— Extracted records —
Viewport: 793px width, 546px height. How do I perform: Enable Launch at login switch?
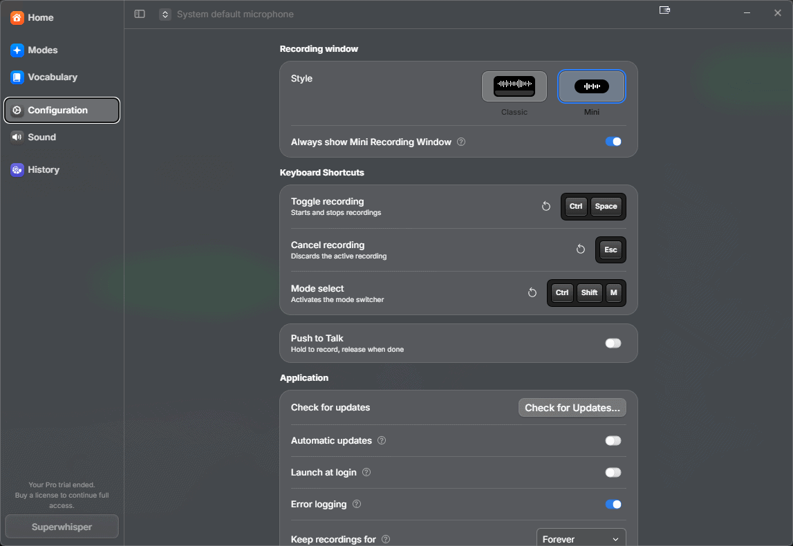[x=613, y=473]
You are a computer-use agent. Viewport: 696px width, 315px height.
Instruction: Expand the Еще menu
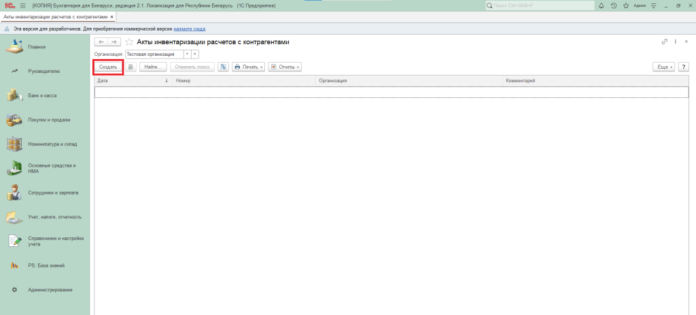click(663, 67)
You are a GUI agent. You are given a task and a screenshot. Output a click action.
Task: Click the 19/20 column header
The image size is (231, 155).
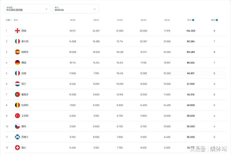click(x=72, y=20)
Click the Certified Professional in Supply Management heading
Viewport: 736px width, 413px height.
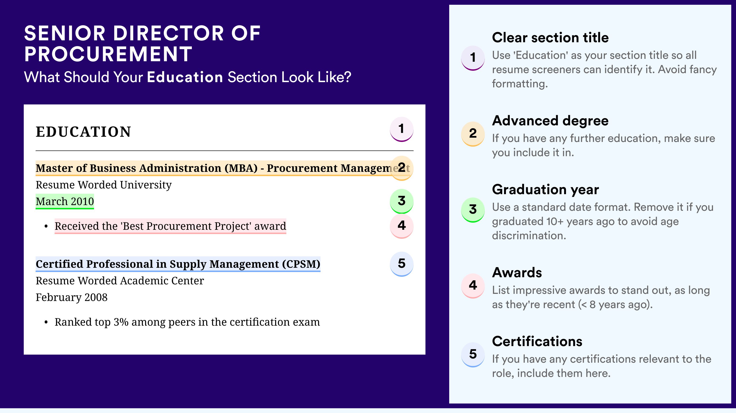[x=178, y=264]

— Task to complete —
Starting with the line that contains "Instruction: Expand the Еще menu", reproduce every line down to the end of the listing above, both endpoints included. Pictures stay out.

— Exercise answer —
Instruction: Expand the Еще menu
click(663, 67)
You are a GUI agent. You are given a task and a screenshot. Output a click action.
Task: Click the 19/20 column header
The image size is (231, 155).
click(x=72, y=20)
Click the Certified Professional in Supply Management heading
Viewport: 736px width, 413px height.
[x=178, y=264]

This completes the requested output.